Шестнадцать, семнадцать, восемнадцать? Не знаю, сколько. Обратили ли вы внимание, что совершенно невозможно сосчитать число выкуренных трубок. Я не сознаю уже, сколько я их выкурил. Подождите, мой череп стал прозрачным, а мозг необычайно чутким и восприимчивым. Это двадцатая. Я чувствую, что во мне течет изумительная и легкая жидкость; это уже не кровь — красная, грубая кровь человека. С самых первых клубов дыма я становлюсь неизмеримо выше людей. Но эта трубка должна быть двадцатой, так как шестое чувство с каждой минутой все меньше и меньше тяготеет надо мной. Вскоре я совершенно сравниваюсь с богом — с чистым разумом. Досадно только, что тогда я не в силах подняться с циновки, чтобы воплотить в материю все те чудеса, которые неустанно создает моя голова! Но я не в состоянии подняться. Это даже смешно. Такая высшая легкость во всем моем теле, и вместе с тем сладострастный паралич, который приковывает меня к земле! Это действие опия. Но я знаю о нем и другое, более странное.

— ..Мовг, хочешь ты выкурить эту? Следующая будет моя…

…Нет, шестое чувство еще не вполне атрофировалось. Мне нужно еще выкурить три или четыре трубки… При виде Мовгли, повернувшейся ко мне своей грудью и бедрами, просвечивающими из-под шелкового кимоно, меня охватывает желание насладиться ее телом. Четырех трубок будет еще недостаточно. Желание еще не будет окончательно подавлено. Следует подавлять его, пока не начинаешь его понимать; на акт совокупления следует смотреть не через призму желания, а видеть его таким, каково оно есть. Только тогда я смогу свободно наслаждаться квинтэссенцией моего опьянения, так, чтобы доносящиеся с циновок вздохи наслаждающихся не смущали ясности моей души.

— Ты выкурила? Дай трубку, чтобы я счистил с нее, нагар. Мне кажется, что этот опий слишком крепок. Следовало прибавить бенаресского к юнамскому…

Кто курит у нас сегодня вечером? Лампа светит так тускло и мои глаза так долго расширялись, созерцая пламя, что я больше не различаю лиц. Мовг, дорогая, понаблюдай, чтобы у всех имелась их циновка и кожаная подушка и чтобы не слишком далеко от них находилась лампа и трубки. Вместе с тем, сохрани только для моей головы твой теплый живот вместо подушки… Нет! Шестое чувство все еще дает знать о себе. Предоставь, Мовгли, предоставь, кому хочешь, твое тело и твой цветок, потому что я не могу больше им воспользоваться; сохрани для меня только супружескую душу, твою душу. Какими легкими были для нас годы с тех пор, как мы соединились; мне уже тридцать лет и тебе двадцать семь. С нашего первого поцелуя ни одного дня мы не ссорились, не правда ли, Мовг?
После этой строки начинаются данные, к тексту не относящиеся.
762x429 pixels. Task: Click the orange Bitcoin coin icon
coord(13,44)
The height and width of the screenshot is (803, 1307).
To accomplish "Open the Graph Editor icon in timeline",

Однако как все это странно, и в некоторые дни я едва могу вполне поверить, что со времени нашей женитьбы мы действительно живем такой жизнью. Особенно кажется мне это странным в те дни, когда мной овладевают воспоминания о прошлых годах той эпохи, когда я был простодушным юношей, который жаждал жизни и безумно сорил отцовскими миллионами в поисках удовольствий! Да, это верно! Это верно! Я был именно таким. Я скакал на скачках на жеребцах из моей конюшни, исколесил на гоночной яхте Ковскую бухту, это я дрался из-за губ Сендрелли, которая была так прекрасна в Изольде и которой я давал по тысяче луидоров в месяц. И вот что более всего странно: это я влюбился безумно в мисс Мовгли, это я с таким восторгом женился на ней, отрекаясь от всего, от всякой суеты, от всякого сатанизма; только о ее девственном ротике и чистом пожатии руки мечтал я. Мисс Мовгли — мы сами выбрали это красивое, дикое имя, и я уже давно забыл прежнее ее имя. Мисс Мовгли была дочерью старого адмирала, победителя Формозы, это была застенчивая девочка, еще не освободившаяся от влияния своего монастыря, девственница, ясные глаза которой, казалось, навсегда были недоступны мрачному вихрю чувственности. Мне это было безразлично; я вспоминаю наши первые стыдливые ночи, в которых было столько детской нежности и робких поцелуев… Прежде всего мы отправились странствовать по свету. Предки-моряки моей возлюбленной наверно внушили ей это безотчетное стремление к путешествиям. Целый год мы прожили в Японии, и теперь еще так отрадно мне вспомнить ее молчаливый вечерний экстаз, когда наша яхта на заходе солнца пересекала Симонсеки. Да, по истине может быть на земле счастье даже у тех людей, которые не курят.